REST API — aggregations

Header

Use the pencil to edit title, status, priority, and owner. Changing status auto-prepends a changelog entry.

Why

Roughly 17% of realistic queries against the substrate (11 of 64 in
the https://docs.usejosh.com/operations/query-coverage/ analysis) are analytical:
counts, top-N rankings, group-by-and-tally, time-bucket histograms.
Examples that drove this spec:

- "Top 20 LDA registrants by total disclosed spending in 2025."
- "How many bills did each freshman House member introduce in the
119th Congress, ranked?"
- "Top 10 federal agencies by number of final rules published in 2025."
- "Monthly volume of bills mentioning 'AI' from 2018 through today."
- "What percent of roll-call votes in the 118th Senate were party-line?"

The substrate has the data. The current API surface (ID lookup,
list, search) doesn't expose it. Agents asked these questions today
would have to paginate through every record and count in their head
— wrong shape at the corpus's v1 scale (millions of rows), and a
great way to OOM the 32 GB host with naive pagination.

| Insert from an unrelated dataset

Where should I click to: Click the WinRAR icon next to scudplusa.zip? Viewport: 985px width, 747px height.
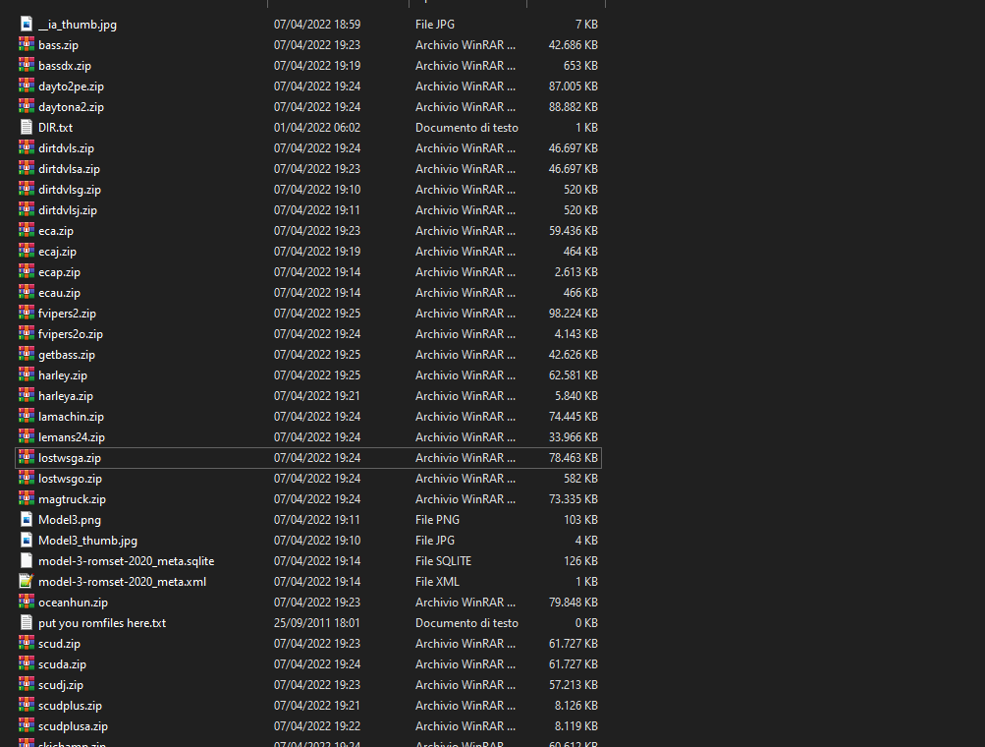pyautogui.click(x=27, y=725)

This spec adds declarative aggregate parameters to existing list
endpoints — Stripe/GitHub/Algolia faceting style, not arbitrary SQL.
Bounded by design: every aggregate query carries a result-size cap,
a query-cost ceiling, and a hard timeout. The substrate stays
memory-safe; the agent gets analytical answers in one call.

User stories

As a lobbyist, I want to call `GET /v1/lda-filings?aggregate=sum&sum_field=spend_amount&group_by=registrant_name&top=20&year=2025` so that I get the top 20 registrants by 2025 spend in one request, not by paginating through 50,000 filings.

As an academic researcher, I want to call `GET /v1/bills?aggregate=count&group_by=sponsor_bioguide_id&congress=119&sponsor_term_class=freshman` so that I can rank freshmen by bill-introduction volume without orchestrating dozens of list calls.

As a federal contractor, I want to call `GET /v1/federal-register?aggregate=count&group_by=agency&bucket_by_time=published_at&time_interval=quarter&since=2020-01-01` so that I see a multi-year, multi-agency activity histogram in one envelope.

As an OSS self-hoster reading docs, I want aggregate query semantics to be documented and predictable across every list endpoint so that I don't have to learn a per-resource analytical DSL.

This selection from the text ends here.